La stratégie du « petisme-lulisme » est simple : déconstruire (pour ne pas dire démolir) l’ennemi principal, le PSDB (Parti social démocrate brésilien) et FHC Fernando henrique Cardoso. Pourquoi sommes-nous l’ennemi principal ? Parce que nous pouvons gagner les élections. Comment déconstruire l’ennemi ? En niant ce qu’il a fait de bon, en s’appropriant tout ce qu’on a hérité de lui comme si ça leur avait toujours appartenu. Où est-elle, la politique responsable qui bénéficie à tout le monde ? On la jette à l’égout.
Les « oublis » de Lula
Pendant la campagne il y aura un refrain – le gouvernement du PSDB a été néolibéral - et deux cibles principales : la privatisation des entreprises de l’Etat et la soi-disant inaction dans le domaine social. Les données disent autre chose. Mais les chiffres, voyons, les chiffres... Ce qui compte, c’est de répéter la version qui convient. Il y a trois semaines, Lula a dit qu’il avait reçu un gouvernement figé, sans aucun plan de développement. Il a oublié la stabilité de la monnaie, la loi sur la responsabilité fiscale, la reconquête de la BNDES (Banque nationale de développement social), la modernisation de la Petrobras, qui a triplé sa production à la fin du monopole et qui, mise sous pression par la compétition et grâce à sa nouvelle flexibilité, en arriva à la découverte du « pré-sal » (gisements de pétrole off-shore). Il a oublié le soutien donné à la Banque du Brésil, capitalisée à l’aide de plus de six milliards de reals, et qui, ainsi que la Caisse d’épargne fédérale, s’est trouvé dégagée des combines politiques et disponible pour l’exécution des politiques d’Etat. Il a oublié les gains que la privatisation du système Telebras a apportés au peuple brésilien en démocratisant l’accès à l’Internet et au téléphone portable ; il a oublié que la Compagnie Vale do Rio Doce privatisée paie davantage en impôts que ce que l’Etat recevait en dividendes quand elle lui appartenait ; et aussi que l’Embraer, aujourd’hui orgueil national, n’a pu prendre son essor qu’après la privatisation et que ces entreprises continuent à progresser aux mains des Brésiliens, favorisant l’embauche et procurant davantage de développement au pays.
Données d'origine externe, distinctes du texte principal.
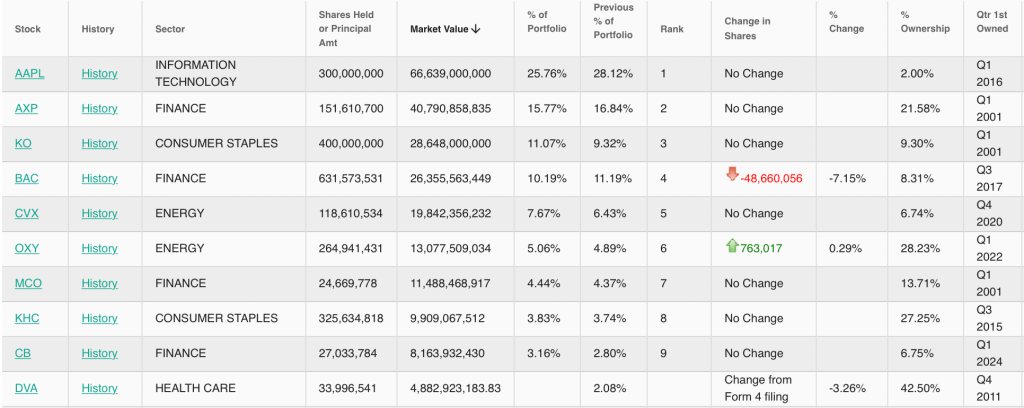View History for AAPL

[x=99, y=74]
Il a oublié que le pays a payé cher les années de bravades du PT (Parti des travailleurs) et de lui-même, Lula. Il a oublié que lui et son parti sont responsables de la crainte qui a assailli les marchés en 2002, quand nous fûmes obligés de demander le secours du FMI – du reste avec son aval – pour qu’il puisse y avoir une réserve au début du nouveau gouvernement. Il a oublié que ce fut cette crainte qui attisât l’inflation et qui forçât son gouvernement à faire monter en flèche l’excédent budgétaire primaire et les intérêts, en 2003, afin d’acheter la confiance des marchés, même au prix de l’abandon de tout ce qu’ils avaient prôné, lui et son parti, les années précédentes.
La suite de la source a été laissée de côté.